The team searched MEDLINE and Embase databases for citations with at least 1 drug-combination. Each study was evaluated according to the GRADE criteria. No standardized definition of AKI was used. A total of 151 citations were evaluated for full-text review, with 121 citations meeting the inclusion criteria. Of the 76 unique drug class combinations identified, 56 were considered very low quality, 12 were considered low quality, 8 were of moderate quality, and none were considered high quality.
The combination of non-steroidal anti-inflammatory drugs (NSAIDs) + diuretics was noted in the most citations (n=10). Furosemide was the most commonly evaluated diuretic; indomethacin was the most commonly evaluated NSAID. The data showed a 1.24-fold increase in AKI, with serum creatinine >1.6mg/dL in the furosemide group.
The combination of NSAIDs, diuretics, and renin-angiotensin system (RAAS) agents was cited in 6 studies. The data showed a 31% higher rate of AKI in patients receiving triple therapy vs diuretic therapy only.
The combination of statins and macrolides was cited in 3 studies. The evaluated drugs included atorvastatin, simvastatin, or lovastatin compared in combination with either clarithromycin/erythromycin (CYP3A4 inhibitors) or azithromycin. The data showed a 1.78 relative risk for AKI, with and increase in serum creatinine of 1.11 mg/dL in patients in the CYP3A4 inhibitors group.
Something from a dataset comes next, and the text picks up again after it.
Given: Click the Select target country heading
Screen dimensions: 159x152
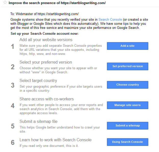Looking at the screenshot, I should pos(38,80).
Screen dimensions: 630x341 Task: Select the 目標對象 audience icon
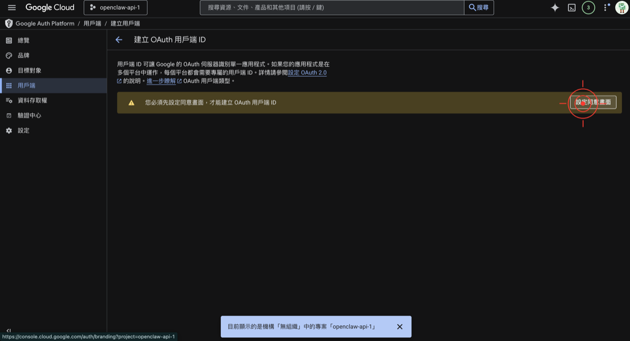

Other evaluated combinations and relative risk values (if applicable) were: calcium channel blockers + clarithromycin (odds ratio 0.98); eplerenone + loop diuretics (renal function decline in the eplerenone group); gentamicin + polygeline 3.5% (2.5-fold increase in relative risk with dual therapy); vancomycin + piperacillin/tazobactam (2.5-fold more likely); statins + calcium channel blockers (odds ratio 1.94); gentamicin + cephalosporins; NSAID + RAAS agents; statins + fenofibrates; simvastatin + cyclosporine; methotrexate + NSAIDs; cyclosporine + ciprofloxacin (4-fold rise in serum creatinine); and diuretics + RAAS agents.
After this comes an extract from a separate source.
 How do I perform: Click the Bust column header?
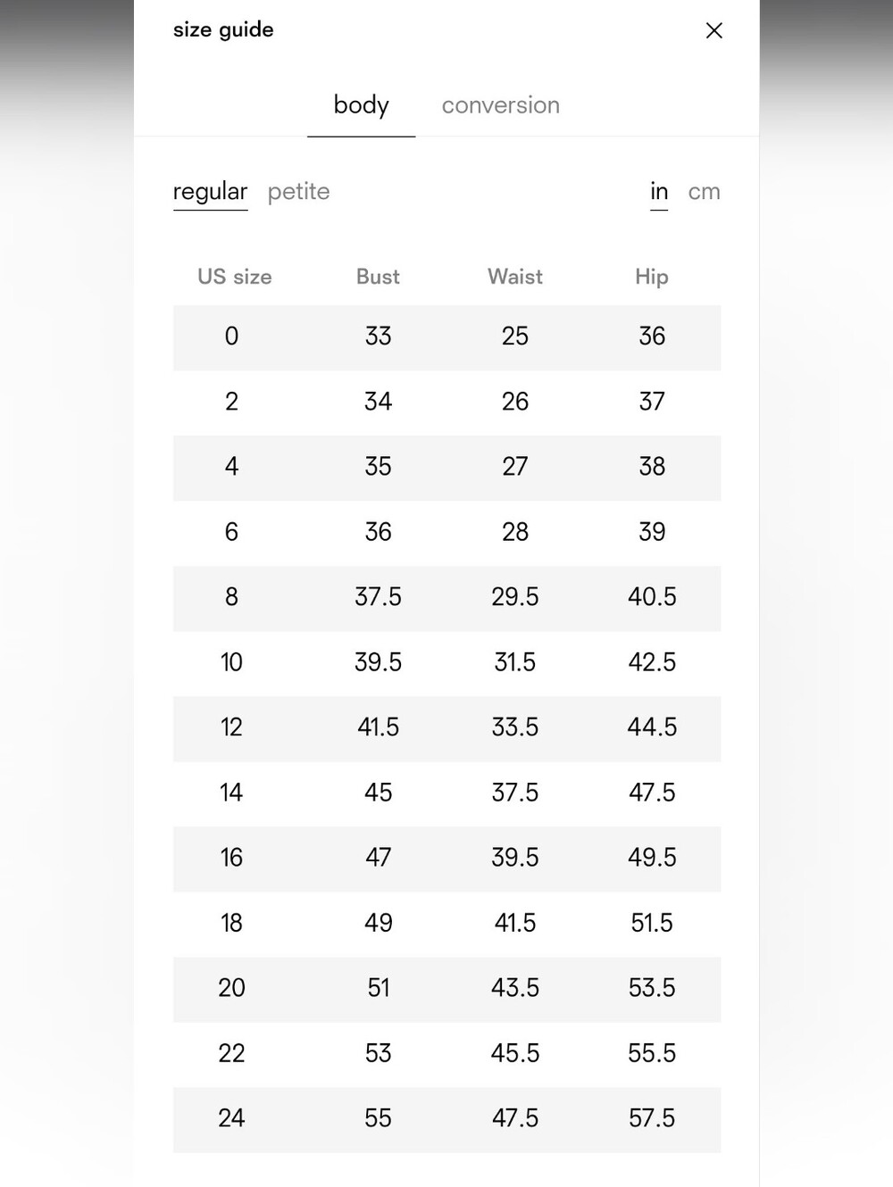click(x=378, y=277)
The study highlights a lack of well-designed studies addressing drug class combination-associated AKI. NSAIDs + diuretics with or without additional renin-angiotensin aldosterone agents demonstrated the strongest level of evidence. Findings from this review may lead to “additional scrutiny about combining certain individual nephrotoxic drugs and stresses the need to further investigate drug combinations associated with AKI,” the authors concluded.